Peygamber Efendimiz (s.a.s.) şöyle buyurmuştur:
"Allah’a avuçlarınızı yukarıya çevirerek dua edin, ellerinizin tersini değil. Duayı bitirdiğinizde de ellerinizi yüzünüze sürün."
(İbn Mâce, İkâmetü’s-salavât, 119 [1181]; Duâ, 13 [3866])
Ancak dua her zaman aynı hâl üzere yapılmaz. Bela, musibet ya da korku anlarında ellerin yönü değişebilir. Nitekim rivayetlere göre Peygamber Efendimiz (s.a.s.), bir şeye nail olmak istediğinde ellerinin içini göğe doğru çevirir, bir kötülükten sakınmak istediğinde ise avuçlarını yere doğru tutardı (Ahmed b. Hanbel, el-Müsned, 4/56 [16613]; Azîmâbâdî, ‘Avnü’l-ma‘bûd, 4/251 [1486]).
Bu uygulama mezhepler arasında farklılık gösterir:
Şafiîler, korkulan bir şeyden Allah’a sığınırken elleri ters çevirmenin sünnet olduğunu kabul eder.
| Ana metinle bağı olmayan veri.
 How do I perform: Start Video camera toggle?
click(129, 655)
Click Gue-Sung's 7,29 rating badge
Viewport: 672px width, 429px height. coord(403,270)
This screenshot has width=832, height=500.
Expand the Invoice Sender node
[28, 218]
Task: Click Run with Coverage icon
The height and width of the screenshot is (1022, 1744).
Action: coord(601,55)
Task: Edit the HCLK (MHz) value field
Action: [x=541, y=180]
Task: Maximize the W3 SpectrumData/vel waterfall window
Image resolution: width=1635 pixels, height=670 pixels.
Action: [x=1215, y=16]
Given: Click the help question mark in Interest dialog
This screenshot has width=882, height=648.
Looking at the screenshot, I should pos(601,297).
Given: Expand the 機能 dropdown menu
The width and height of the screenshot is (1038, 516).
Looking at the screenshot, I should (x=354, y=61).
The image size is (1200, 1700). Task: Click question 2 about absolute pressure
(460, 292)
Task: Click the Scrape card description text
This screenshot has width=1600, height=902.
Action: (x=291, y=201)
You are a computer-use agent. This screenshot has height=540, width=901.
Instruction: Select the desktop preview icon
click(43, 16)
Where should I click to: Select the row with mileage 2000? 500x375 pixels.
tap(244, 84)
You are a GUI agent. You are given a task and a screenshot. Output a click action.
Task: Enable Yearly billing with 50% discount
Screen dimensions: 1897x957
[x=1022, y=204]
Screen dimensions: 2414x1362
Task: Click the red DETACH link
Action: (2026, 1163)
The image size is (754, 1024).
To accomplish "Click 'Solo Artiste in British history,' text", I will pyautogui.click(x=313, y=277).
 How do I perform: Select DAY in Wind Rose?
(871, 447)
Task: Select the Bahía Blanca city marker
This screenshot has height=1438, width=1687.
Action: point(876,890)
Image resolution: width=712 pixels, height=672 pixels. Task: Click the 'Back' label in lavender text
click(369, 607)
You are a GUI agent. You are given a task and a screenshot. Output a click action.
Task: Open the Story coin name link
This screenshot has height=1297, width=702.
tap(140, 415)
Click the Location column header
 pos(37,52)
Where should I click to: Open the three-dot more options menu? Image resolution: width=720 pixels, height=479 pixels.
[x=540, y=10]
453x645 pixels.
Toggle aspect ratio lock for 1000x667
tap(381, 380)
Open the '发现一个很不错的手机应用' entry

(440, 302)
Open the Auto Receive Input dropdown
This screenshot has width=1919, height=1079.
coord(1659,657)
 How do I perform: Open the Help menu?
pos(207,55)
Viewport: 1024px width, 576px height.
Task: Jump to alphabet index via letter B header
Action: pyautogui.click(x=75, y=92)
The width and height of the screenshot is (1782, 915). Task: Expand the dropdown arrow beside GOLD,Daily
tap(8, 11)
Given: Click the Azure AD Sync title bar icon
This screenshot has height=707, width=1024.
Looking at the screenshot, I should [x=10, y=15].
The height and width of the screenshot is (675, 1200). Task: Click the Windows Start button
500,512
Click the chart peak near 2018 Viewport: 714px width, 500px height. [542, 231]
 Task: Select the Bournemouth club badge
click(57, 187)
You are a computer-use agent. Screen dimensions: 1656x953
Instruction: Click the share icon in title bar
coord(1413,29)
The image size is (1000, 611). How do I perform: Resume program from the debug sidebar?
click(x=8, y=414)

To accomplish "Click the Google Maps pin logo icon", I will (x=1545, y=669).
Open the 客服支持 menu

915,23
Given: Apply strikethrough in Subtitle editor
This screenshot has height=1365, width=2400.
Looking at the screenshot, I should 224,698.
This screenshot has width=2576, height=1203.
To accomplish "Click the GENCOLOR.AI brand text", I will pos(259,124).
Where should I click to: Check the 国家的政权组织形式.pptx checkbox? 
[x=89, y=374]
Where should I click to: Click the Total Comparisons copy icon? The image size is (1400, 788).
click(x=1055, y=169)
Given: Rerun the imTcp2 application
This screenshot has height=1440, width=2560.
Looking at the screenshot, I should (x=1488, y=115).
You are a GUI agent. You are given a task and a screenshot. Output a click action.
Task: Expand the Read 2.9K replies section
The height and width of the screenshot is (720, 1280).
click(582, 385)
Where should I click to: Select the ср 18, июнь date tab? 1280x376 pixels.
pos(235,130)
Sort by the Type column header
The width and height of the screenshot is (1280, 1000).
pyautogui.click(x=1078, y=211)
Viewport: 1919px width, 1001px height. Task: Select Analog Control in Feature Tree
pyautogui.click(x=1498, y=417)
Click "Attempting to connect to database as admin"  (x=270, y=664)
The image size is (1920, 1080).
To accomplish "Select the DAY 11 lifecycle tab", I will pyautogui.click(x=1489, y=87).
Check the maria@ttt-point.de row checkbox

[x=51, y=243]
Hanefîler ise bu uygulamayı sadece yağmur duası gibi özel durumlara has kılar, genelleştirmez. Onlara göre dua ederken avuç içinin göğe çevrilmesi, niyazın anlamına daha uygundur.
Resûlullah (s.a.s.), dua sırasında bazen ellerini omuz hizasına kadar kaldırır, ellerin arasını ise ne çok geniş ne de çok dar tutardı (Buhârî, De’avât, 23 [6341]; Ebû Dâvûd, Tefrî‘u ebvâvi’l-vitr, 23 [1489]).
“Hz. Peygamber (s.a.s.), dua sırasında ellerini bir araya getirdi.” (Buhârî, Fezâilü’l-Kur’ân, 14 [5017]) şeklindeki rivayet de, “ellerini bir hizada tuttu; biri yukarıda biri aşağıda değildi” (Tahtâvî, Hâşiye, 317-318) diye yorumlanmıştır.
Namazlardan sonra ya da başka zamanlarda dua ederken elleri yüze sürmek de, ellerin kaldırıldığı dualarda sünnet kabul edilmiştir (İbn Mâce, Duâ, 13 [3866]). Ancak el kaldırılmadan yapılan dualarda, ellerin yüze sürülmesi gerekmez.
Aynı zamanda Hz. Peygamber’in (s.a.s.) ellerini hiç kaldırmadan da dua ettiği rivayet edilmiştir (Ahmed b. Hanbel, el-Müsned, 3/181 [12890]). Bu da bize gösteriyor ki dua bir şekil değil, bir yöneliş; bir beden hali değil, bir kalp teslimiyetidir.
Bu konularda en önemli ölçü, şekillerde taassuba kapılmamaktır. Zira Allah Teâlâ kalplerde olanı bilir; ellerin yönü değil, niyetin yönü önemlidir.
Kaynaklar: Ahmed b. Hanbel 27/98; Mecmau’z-zevaid, 10/168; Cemu’l-fevaid, 2/618; el-Fethu’l-kebir, 2/357; Nevevî, el-Minhâc, 6/190; İbn Hacer, Fethu’l-Bârî, 2/518.